Un mémoire a été produit.
Sur le rapport de Mme Clément, conseiller, les observations de Me Laurent Goldman, avocat de M. [W] [V], et les conclusions de Mme Gulphe-Berbain, avocat général, après débats en l'audience publique du 18 décembre 2024 où étaient présents M. Bonnal, président, Mme Clément, conseiller rapporteur, Mme de la Lance, conseiller de la chambre, et Mme Le Roch, greffier de chambre,
la chambre criminelle de la Cour de cassation, composée en application de l'article 567-1-1 du code de procédure pénale, des président et conseillers précités, après en avoir délibéré conformément à la loi, a rendu le présent arrêt.
Faits et procédure
1. Il résulte de l'arrêt attaqué et des pièces de la procédure ce qui suit.
2. M. [W] [V] a été mis en examen du chef de tentative de meurtre et placé en détention provisoire le 2 août 2023.
3. Le juge des libertés et de la détention a ordonné la prolongation de sa détention provisoire par ordonnance du 22 juillet 2024.
4. M. [V] a relevé appel de cette décision.
···
# OBJECTIFS:
1: D'après l'extrait de l'arrêt, en vertu de quoi la chambre criminelle siège-t-elle avec le président et les conseillers cités ? Répondez en une à trois phrases.
2: Recopiez mot pour mot le passage de l'extrait de l'arrêt qui commence par « Faits et procédure » et se termine par « 22 juillet 2024. ».
3: Selon l'extrait de l'arrêt, quel jour M. [W] [V] a-t-il été placé en détention provisoire ?

# EXTRAIT SOURCE:
···
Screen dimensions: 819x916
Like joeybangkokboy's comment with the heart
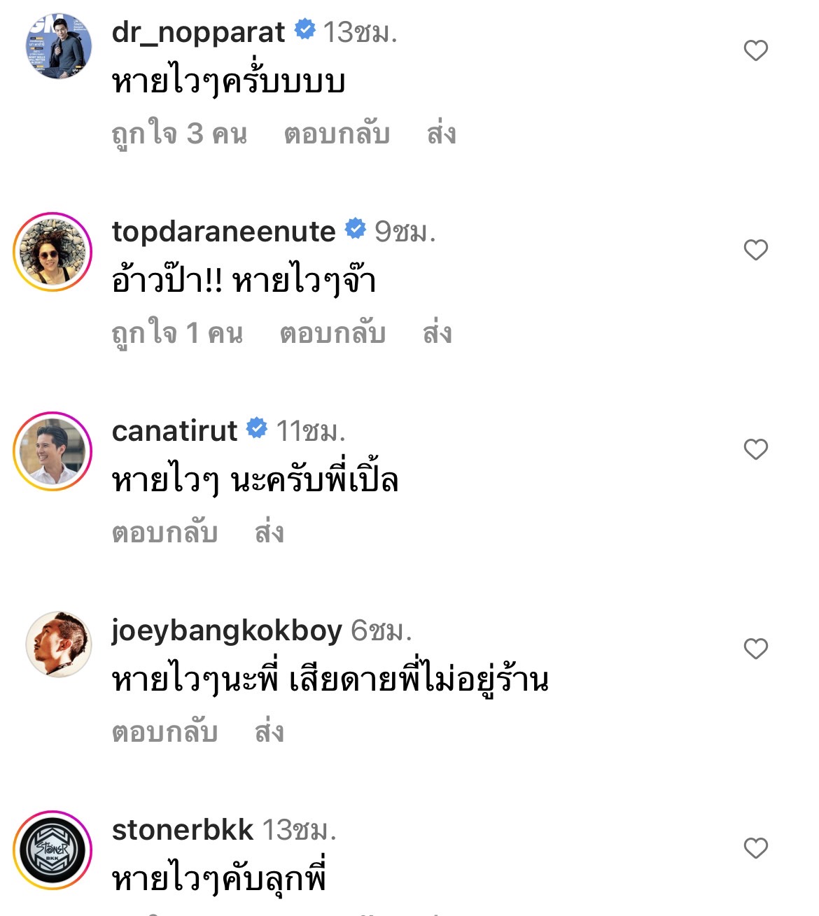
···
# CORRIGÉ:
1: La chambre criminelle est composée ainsi en application de l'article 567-1-1 du code de procédure pénale.

2:
Faits et procédure
1. Il résulte de l'arrêt attaqué et des pièces de la procédure ce qui suit.
2. M. [W] [V] a été mis en examen du chef de tentative de meurtre et placé en détention provisoire le 2 août 2023.
3. Le juge des libertés et de la détention a ordonné la prolongation de sa détention provisoire par ordonnance du 22 juillet 2024.

3: Le 2 août 2023.